**Texte de la page**:
Vu l'exploitation des consorts [V] ' [T] et M. [R] en activité de boucherie charcuterie avec un bail commercial consenti par la Régie Morellon, mandataire des consorts [I] en boucherie uniquement,

Vu la reprise de cette erreur lors de l'acte authentique du 9 mai 1970 portant acquisition par M. [B] d'une fonds de commerce de boucherie charcuterie-traiteur,

Vu l'absence de preuve d'un changement de destination des lieux en 2003,

Vu la qualité de bailleresse de Mme [I] et son obligation de délivrer un local conforme à la destination du fonds de commerce,

Vu les conclusions du rapport d'expertise de M. [Q] précisant que les nuisances acoustiques ne sont pas liées à l'activité de boucherie et que les nuisances olfactives peuvent représenter un inconvénient normal de voisinage car le laboratoire n'a pas d'équipement d'évacuation des odeurs,

- rejeter l'intégralité des demandes de Mme [I] comme non fondées,

- dire et juger en toute hypothèse que l'opposition formée par Mme [I] à l'encontre de la vente du fonds de commerce de M. et Mme [B] à M. et Mme [U] n'est pas davantage fondée,

- condamner Mme [I] à titre reconventionnel à payer à M. et Mme [B] les sommes suivantes':

- 8 000 euros à titre de dommages et intérêts en compensation du préjudice subi par M. [B] du fait de l'opposition abusive de Mme [I] aux droits acquis par application de l'article L. 145-51 du code de commerce,

- 10 000 euros à titre de participation article 700 du code de procédure civile.

*

M. et Mme [U] exposent qu'ils ont acquis le fonds exploité dans les lieux'; ils s'associent à l'argumentation de M. et Mme [B] en ce qui concerne la nullité de la sommation du 23 mars 2004 et l'exploitation ancienne d'une boucherie-charcuterie dans les lieux ; ils soutiennent qu'aucune déspécialisation n'est intervenue, pas plus que de modification des lieux et que les troubles prétendus ne sont pas établis.

Il précisent que la précarité de leur situation juridique leur ferme les possibilités de crédit bancaire et concluent à la confirmation du jugement.

**Consignes**:
Recopiez fidèlement le passage de l'extrait judiciaire qui commence par « - 8 000 euros » et se poursuit jusqu'à « confirmation du jugement. ». Les données n'ont aucun lien avec l'extrait judiciaire.

**Données fournies**:
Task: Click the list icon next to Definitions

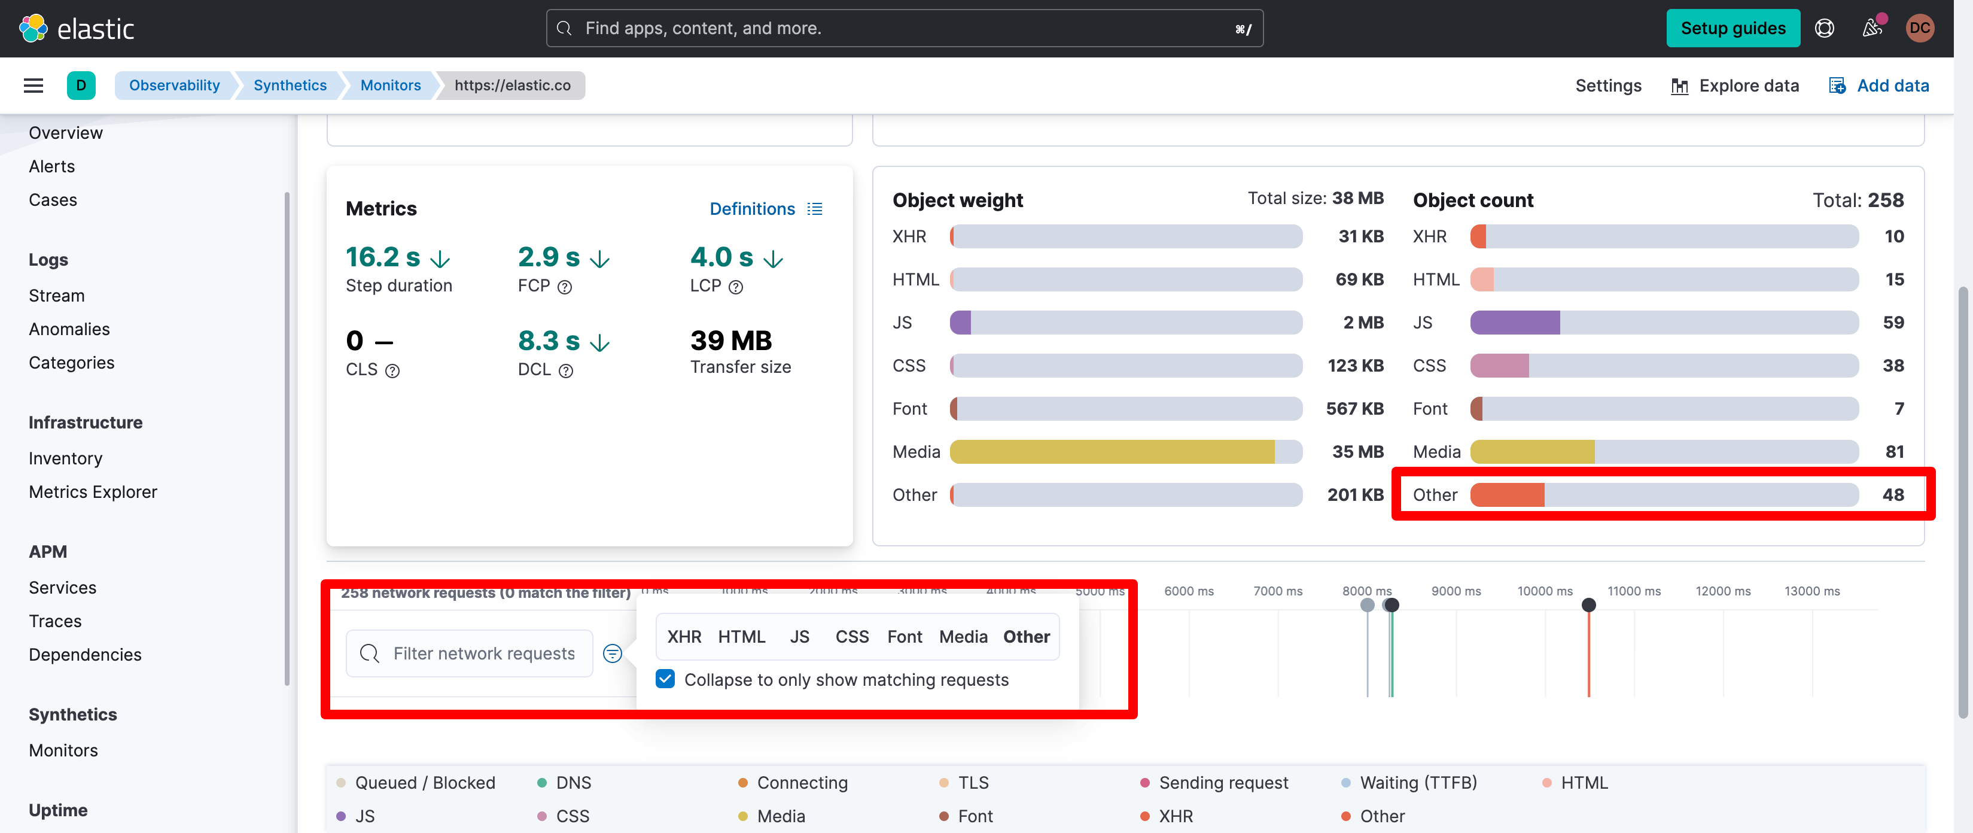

**Réponse à l'exercice**:
- 8 000 euros à titre de dommages et intérêts en compensation du préjudice subi par M. [B] du fait de l'opposition abusive de Mme [I] aux droits acquis par application de l'article L. 145-51 du code de commerce,

- 10 000 euros à titre de participation article 700 du code de procédure civile.

*

M. et Mme [U] exposent qu'ils ont acquis le fonds exploité dans les lieux'; ils s'associent à l'argumentation de M. et Mme [B] en ce qui concerne la nullité de la sommation du 23 mars 2004 et l'exploitation ancienne d'une boucherie-charcuterie dans les lieux ; ils soutiennent qu'aucune déspécialisation n'est intervenue, pas plus que de modification des lieux et que les troubles prétendus ne sont pas établis.

Il précisent que la précarité de leur situation juridique leur ferme les possibilités de crédit bancaire et concluent à la confirmation du jugement.